[Start EXTRACT]

2. Management/Administration: 4. Legal Matters

In light of the fact that North American society is essentially mercenary, that is, it is a context within which each individual can freely engage in and exchange of goods and services in order to turn a profit, the potential for chaos, abuse, and conflict is incalculable. As U.S. Supreme Court Justice Felix Frankfurter put it, “If one man can be allowed to determine for himself what is law, every man can. That means first chaos, then tyranny.”[1] So, because not all men are angels[2]some form of governance or imposed order becomes necessary, a set of publicly disclosed legal codes and processes, that serve as a constraint on individual and institutional behavior and to which all members of a society are subject,[3]including the Church and its members.

  1. Civil Law and its Place in the Church

The Church certainly accepts the need for the rule of law and regularly prays those authorities charged with maintaining civil order asking that God would enable them to govern in peace, so that “in their tranquility we, too, may live calm and serene lives, in all piety and virtue.”[4]In order to take advantage of the benefits of this rule of law it will not only have to comply with the laws that pertain to them, but also deliberately establish its legal identity within the system. One way to do this is to incorporate the parish in keeping with the laws of the state it is in. In essence this allows the state to recognize the parish as a formal legal entity which is doing business in that state as a nonprofit corporation, and which it views as a corporation, that is a group of individuals acting as one rather than as individually.

This idea is, of course, not without some controversy. Some argue that it is not necessary since Churches are automatically classified as tax-exempt 501(c)(3) organization so donations to an unregistered, unincorporated church are automatically tax-deductible, However,

Although there is no requirement to do so, many churches seek recognition of tax-exempt status from the IRS because this recognition assures church leaders, members and contributors that the church is recognized as exempt and qualifies for related tax benefits. For example, contributors to a church that has been recognized as tax exempt would know that their contributions generally are tax-deductible.[5]

But, even if financial donations to an unincorporated entity are tax-deductible, incorporation does help prove tax-exempt status and make it easier to get the benefits of an IRS determination.

An IRS determination letter can aid the church in proving it qualifies for certain exemptions from local real estate transfer taxes, property taxes, or sales and use taxes. A determination letter can also be very useful to a member of the congregation who is being audited and must prove that his contributions to the church were in fact deductible.  It is also necessary to receive gifts from donor advised funds.

[End EXTRACT]
[Start EXTRACTED ENTRIES]

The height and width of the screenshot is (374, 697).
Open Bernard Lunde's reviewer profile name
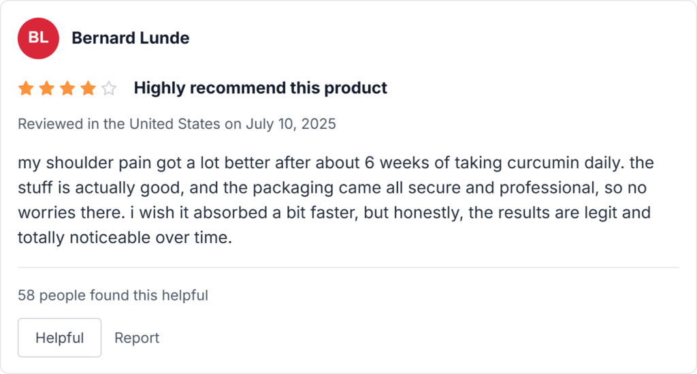(130, 38)
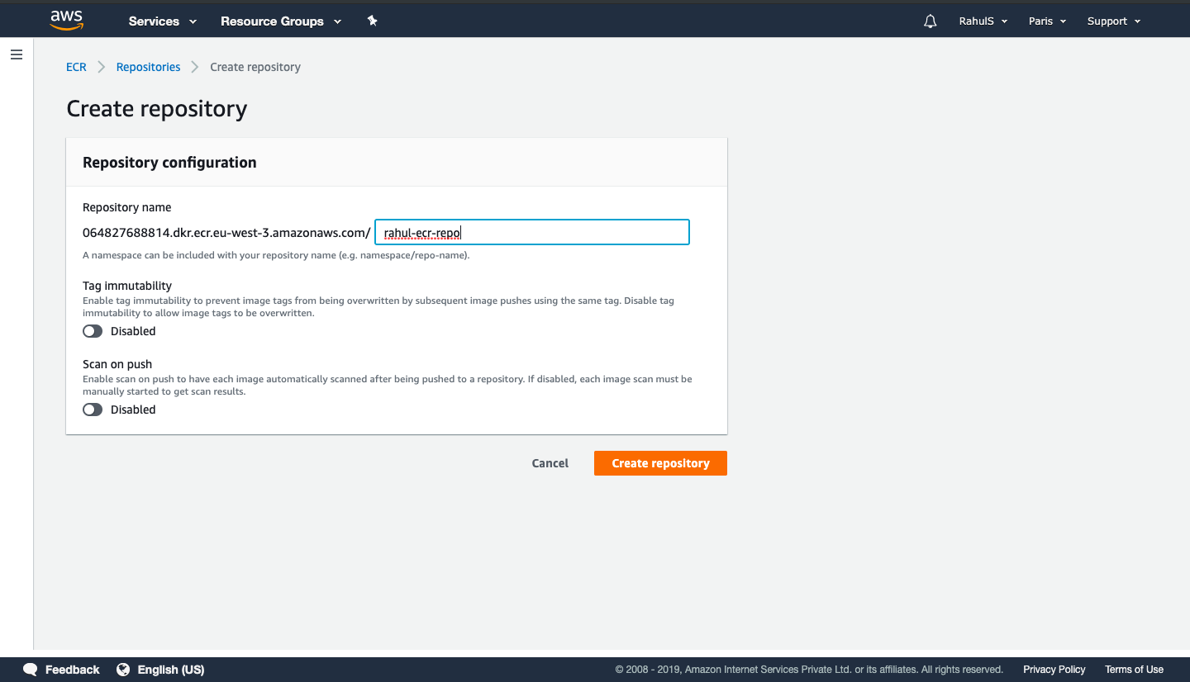Open the Paris region selector
1190x682 pixels.
(1047, 21)
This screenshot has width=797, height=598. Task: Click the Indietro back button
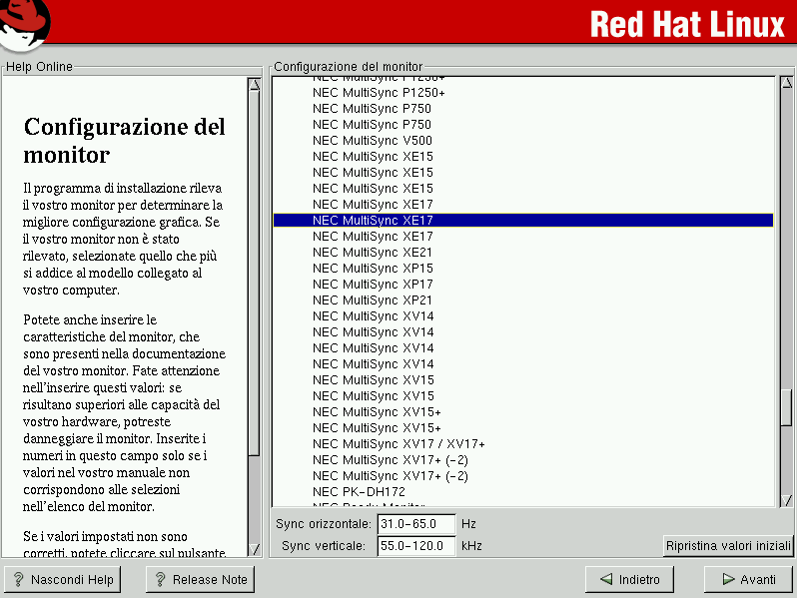pos(629,579)
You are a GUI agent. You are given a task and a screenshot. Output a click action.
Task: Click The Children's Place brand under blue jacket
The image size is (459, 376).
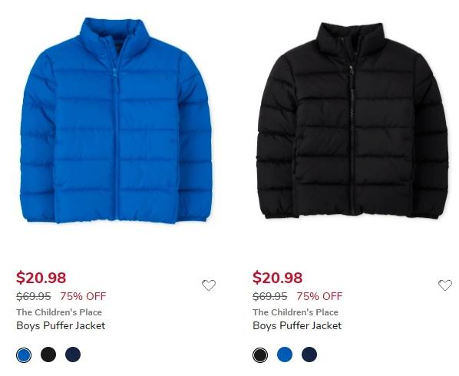point(59,312)
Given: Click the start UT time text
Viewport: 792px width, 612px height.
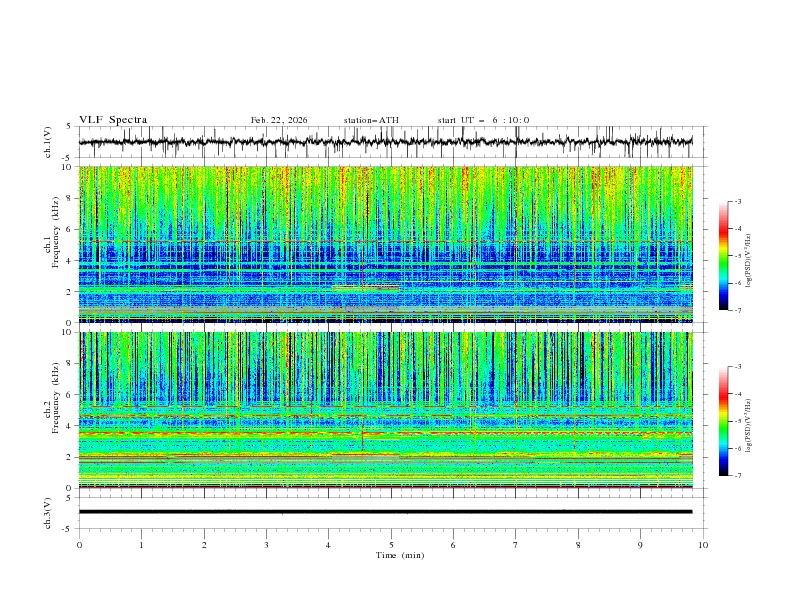Looking at the screenshot, I should [x=483, y=120].
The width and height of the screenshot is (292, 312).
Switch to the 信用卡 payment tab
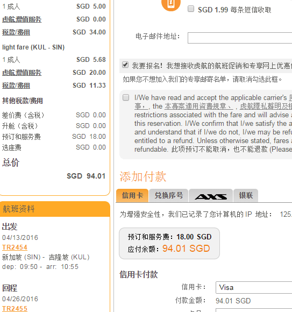pyautogui.click(x=132, y=196)
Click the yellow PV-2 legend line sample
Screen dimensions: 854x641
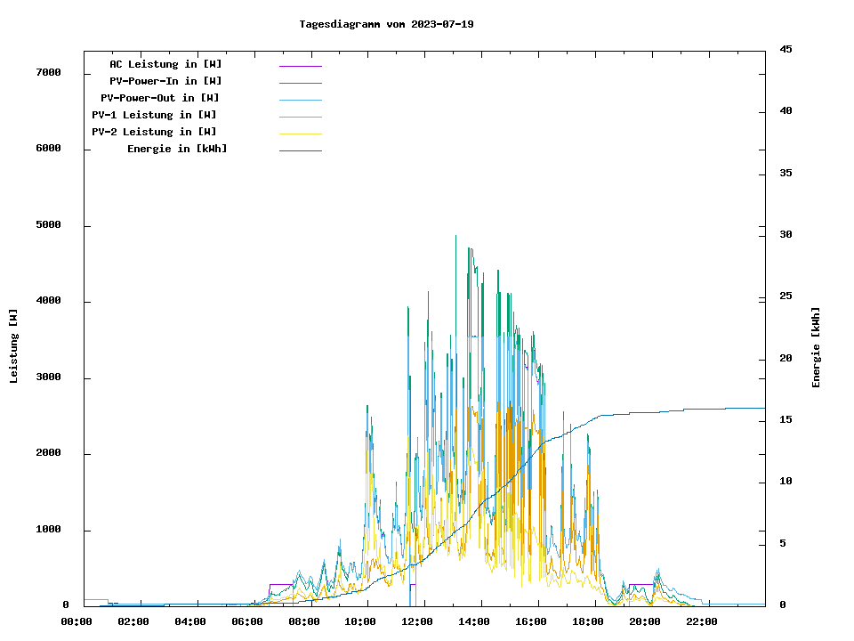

[End EXTRACTED ENTRIES]

BRIEF >> From the text on churches and civil law, can you reproduce word for word the part that begins with the words containing "In light of" and ends with "and its members."?

COMPLETE OUTPUT >>
In light of the fact that North American society is essentially mercenary, that is, it is a context within which each individual can freely engage in and exchange of goods and services in order to turn a profit, the potential for chaos, abuse, and conflict is incalculable. As U.S. Supreme Court Justice Felix Frankfurter put it, “If one man can be allowed to determine for himself what is law, every man can. That means first chaos, then tyranny.”[1] So, because not all men are angels[2]some form of governance or imposed order becomes necessary, a set of publicly disclosed legal codes and processes, that serve as a constraint on individual and institutional behavior and to which all members of a society are subject,[3]including the Church and its members.